Vers la fin des années 90, alors que s'émousse la rivalité entre les côtes Est et Ouest, une nouvelle frontière se forme dans le monde du rap américain. A cette époque d’apogée commerciale, et alors que, en corollaire de ce triomphe, s’impose une imagerie nouveau riche, deux camps s'opposent. D’un côté les puristes, les défenseurs de l’underground, les adeptes d’un hip-hop intellectuel, responsable et pétri d’ambitions artistiques. Et de l’autre, ceux qui embrassent à pleine bouche ce rap tape-à-l’œil de fier-à-bras et de voyous magnifiques. Pour eux ses détracteurs sont des pisse-froid.
Mais cette frontière est artificielle. Ces deux écoles ont en vérité les mêmes racines : toutes deux sont fortement ancrées dans le rap des années 90. Et elles s’en souviendront plus tard, quand le triomphe du rap sudiste les bousculera l’une et l’autre. Cette nouvelle adversité effacera la leur, et souvent, elles se trouveront sur le même bord dans le nouveau conflit qui agitera le rap, celui entre anciens et modernes.
Ces retrouvailles, cependant, quelques pionniers les ont anticipées, tels que le producteur de Seattle Jake One. Dès la décennie 2000, celui-ci traverse allègrement la limite dérisoire qui sépare encore l’underground du mainstream.
Jacob Dutton, en effet, côtoie tout le monde, et cela très tôt dans sa carrière. En 2003, par exemple, il travaille autant avec le turntablist DJ Babu qu’avec le collectif de la superstar du moment, 50 Cent, appartenant au pool de producteurs de la G-Unit. Il est également, à partir de l’année suivante, un collaborateur de MF Doom, l’icône underground suprême. Et pour preuve supplémentaire de son incroyable éclectisme, il participe aux aventures hyphy de Turf Talk, et il aide le catcheur John Cena à se reconvertir dans le rap.

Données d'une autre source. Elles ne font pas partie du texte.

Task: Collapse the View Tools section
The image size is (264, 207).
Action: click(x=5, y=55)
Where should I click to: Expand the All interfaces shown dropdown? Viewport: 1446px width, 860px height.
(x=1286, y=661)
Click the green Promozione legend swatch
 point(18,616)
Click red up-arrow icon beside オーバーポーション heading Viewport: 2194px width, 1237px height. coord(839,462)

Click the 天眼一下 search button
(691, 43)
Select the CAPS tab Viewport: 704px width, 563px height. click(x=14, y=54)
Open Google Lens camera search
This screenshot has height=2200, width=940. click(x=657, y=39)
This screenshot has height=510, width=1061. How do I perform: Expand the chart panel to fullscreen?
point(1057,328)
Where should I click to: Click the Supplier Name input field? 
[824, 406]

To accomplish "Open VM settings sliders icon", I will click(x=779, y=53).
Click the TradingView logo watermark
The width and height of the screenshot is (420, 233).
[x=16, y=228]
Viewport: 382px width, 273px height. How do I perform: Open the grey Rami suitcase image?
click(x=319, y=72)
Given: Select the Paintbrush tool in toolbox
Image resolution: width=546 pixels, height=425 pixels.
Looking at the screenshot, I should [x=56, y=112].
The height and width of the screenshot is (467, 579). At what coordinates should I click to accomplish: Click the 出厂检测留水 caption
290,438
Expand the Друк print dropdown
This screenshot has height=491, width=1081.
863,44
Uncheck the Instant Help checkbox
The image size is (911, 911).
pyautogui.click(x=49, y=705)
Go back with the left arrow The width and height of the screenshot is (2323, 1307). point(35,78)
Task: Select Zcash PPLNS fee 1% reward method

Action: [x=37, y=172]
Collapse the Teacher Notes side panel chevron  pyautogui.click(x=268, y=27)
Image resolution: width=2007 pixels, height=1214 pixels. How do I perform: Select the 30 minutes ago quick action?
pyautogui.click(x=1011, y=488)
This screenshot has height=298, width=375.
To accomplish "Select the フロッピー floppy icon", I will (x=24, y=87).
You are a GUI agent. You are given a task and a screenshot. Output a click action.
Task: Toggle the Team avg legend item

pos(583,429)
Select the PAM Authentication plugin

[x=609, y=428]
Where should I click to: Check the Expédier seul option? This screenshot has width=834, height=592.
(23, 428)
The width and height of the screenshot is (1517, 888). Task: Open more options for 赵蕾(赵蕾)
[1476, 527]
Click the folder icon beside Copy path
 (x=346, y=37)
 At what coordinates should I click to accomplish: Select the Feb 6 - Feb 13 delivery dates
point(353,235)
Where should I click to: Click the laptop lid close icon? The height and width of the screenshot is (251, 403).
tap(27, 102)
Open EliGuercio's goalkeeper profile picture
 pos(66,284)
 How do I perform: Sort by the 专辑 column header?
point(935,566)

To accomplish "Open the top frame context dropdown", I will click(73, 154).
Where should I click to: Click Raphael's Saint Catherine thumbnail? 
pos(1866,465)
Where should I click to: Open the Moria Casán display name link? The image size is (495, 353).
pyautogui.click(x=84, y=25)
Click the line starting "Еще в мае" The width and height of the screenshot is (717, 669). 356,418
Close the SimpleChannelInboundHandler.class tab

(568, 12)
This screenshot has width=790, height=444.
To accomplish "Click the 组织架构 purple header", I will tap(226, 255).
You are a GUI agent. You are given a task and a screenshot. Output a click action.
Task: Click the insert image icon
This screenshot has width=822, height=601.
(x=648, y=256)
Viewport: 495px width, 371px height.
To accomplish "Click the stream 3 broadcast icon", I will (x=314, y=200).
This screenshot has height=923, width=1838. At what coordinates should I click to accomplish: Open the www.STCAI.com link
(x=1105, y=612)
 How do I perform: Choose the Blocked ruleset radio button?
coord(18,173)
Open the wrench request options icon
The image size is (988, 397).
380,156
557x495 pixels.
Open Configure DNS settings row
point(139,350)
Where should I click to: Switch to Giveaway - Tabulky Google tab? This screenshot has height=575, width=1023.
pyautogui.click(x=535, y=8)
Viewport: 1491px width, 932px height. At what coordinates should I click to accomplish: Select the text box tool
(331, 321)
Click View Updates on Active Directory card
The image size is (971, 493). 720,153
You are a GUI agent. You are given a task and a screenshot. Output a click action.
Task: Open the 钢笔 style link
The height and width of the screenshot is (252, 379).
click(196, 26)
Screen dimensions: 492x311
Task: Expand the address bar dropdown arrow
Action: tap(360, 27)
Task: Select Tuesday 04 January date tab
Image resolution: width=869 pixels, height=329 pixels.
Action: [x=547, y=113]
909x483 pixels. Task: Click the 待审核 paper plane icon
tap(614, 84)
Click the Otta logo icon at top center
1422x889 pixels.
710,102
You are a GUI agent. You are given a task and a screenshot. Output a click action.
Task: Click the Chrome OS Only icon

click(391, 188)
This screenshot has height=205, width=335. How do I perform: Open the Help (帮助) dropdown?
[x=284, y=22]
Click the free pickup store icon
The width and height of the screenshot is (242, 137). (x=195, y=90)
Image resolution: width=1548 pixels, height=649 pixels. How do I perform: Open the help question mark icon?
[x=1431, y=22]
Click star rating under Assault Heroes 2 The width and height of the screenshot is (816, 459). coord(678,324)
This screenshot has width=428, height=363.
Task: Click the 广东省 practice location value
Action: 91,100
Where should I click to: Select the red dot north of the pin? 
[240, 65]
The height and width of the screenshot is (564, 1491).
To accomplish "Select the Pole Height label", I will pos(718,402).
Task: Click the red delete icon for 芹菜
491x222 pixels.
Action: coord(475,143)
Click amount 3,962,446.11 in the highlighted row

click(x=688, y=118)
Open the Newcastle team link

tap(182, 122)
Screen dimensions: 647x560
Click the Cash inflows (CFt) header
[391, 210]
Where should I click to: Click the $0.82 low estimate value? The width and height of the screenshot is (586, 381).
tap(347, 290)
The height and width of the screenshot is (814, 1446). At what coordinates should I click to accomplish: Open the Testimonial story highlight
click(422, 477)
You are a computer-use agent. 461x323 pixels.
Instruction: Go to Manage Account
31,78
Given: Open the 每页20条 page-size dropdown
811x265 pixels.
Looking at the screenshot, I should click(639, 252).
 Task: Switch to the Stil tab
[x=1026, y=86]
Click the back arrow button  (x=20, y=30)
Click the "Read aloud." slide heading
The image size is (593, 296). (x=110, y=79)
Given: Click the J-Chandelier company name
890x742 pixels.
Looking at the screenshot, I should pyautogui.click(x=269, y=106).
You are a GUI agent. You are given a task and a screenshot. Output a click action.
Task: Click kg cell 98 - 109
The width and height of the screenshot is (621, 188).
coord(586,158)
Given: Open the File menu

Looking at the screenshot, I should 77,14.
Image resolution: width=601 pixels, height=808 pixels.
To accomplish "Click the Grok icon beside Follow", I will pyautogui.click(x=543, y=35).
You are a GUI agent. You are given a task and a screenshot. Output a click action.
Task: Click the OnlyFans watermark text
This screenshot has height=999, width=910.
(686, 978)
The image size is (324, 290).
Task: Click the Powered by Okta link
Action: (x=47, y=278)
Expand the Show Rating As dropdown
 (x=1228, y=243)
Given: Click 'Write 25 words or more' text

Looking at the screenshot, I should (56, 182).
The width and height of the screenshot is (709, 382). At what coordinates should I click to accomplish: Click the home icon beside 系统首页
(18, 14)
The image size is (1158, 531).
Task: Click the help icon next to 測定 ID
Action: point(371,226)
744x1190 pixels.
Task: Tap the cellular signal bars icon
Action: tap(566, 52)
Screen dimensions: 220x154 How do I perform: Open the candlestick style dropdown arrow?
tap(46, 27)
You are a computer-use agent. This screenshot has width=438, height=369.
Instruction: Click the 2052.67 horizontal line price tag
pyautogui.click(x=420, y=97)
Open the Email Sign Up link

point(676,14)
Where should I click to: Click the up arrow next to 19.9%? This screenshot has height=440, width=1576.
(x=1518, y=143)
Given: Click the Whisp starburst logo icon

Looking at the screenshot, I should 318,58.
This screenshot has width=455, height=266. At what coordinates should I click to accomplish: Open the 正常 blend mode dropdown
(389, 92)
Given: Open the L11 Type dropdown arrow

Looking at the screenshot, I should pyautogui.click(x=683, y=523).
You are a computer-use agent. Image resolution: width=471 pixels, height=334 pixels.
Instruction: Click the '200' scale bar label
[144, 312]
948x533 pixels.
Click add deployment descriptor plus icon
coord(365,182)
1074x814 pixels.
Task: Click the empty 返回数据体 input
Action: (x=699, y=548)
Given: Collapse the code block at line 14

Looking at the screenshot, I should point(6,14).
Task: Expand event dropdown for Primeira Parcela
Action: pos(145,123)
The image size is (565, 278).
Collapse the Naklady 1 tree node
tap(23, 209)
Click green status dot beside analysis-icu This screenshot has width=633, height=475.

White Van Music, en 2008, est le premier album de Jake One, et il transpose sur un seul disque l’incroyable diversité de ses registres et de ses relations. On y retrouve des grands du rap de brute (M.O.P, Freeway, Young Buck, Bishop Lamont), des figures de l’underground (Little Brother, Elzhi, Royce da 5’9, Casual, Black Milk, Evidence, Blueprint, Brother Ali, et Slug, dont le label sort l’album), des gens d’avant que cette séparation fasse sens (Busta Rhymes, Posdnuos de De La Soul), et aussi Keak Da Sneak, pour rappeler les incursions de Jake One dans la hyphy ; soit une assemblée bigarrée, contradictoire, et assez surprenante pour l’époque.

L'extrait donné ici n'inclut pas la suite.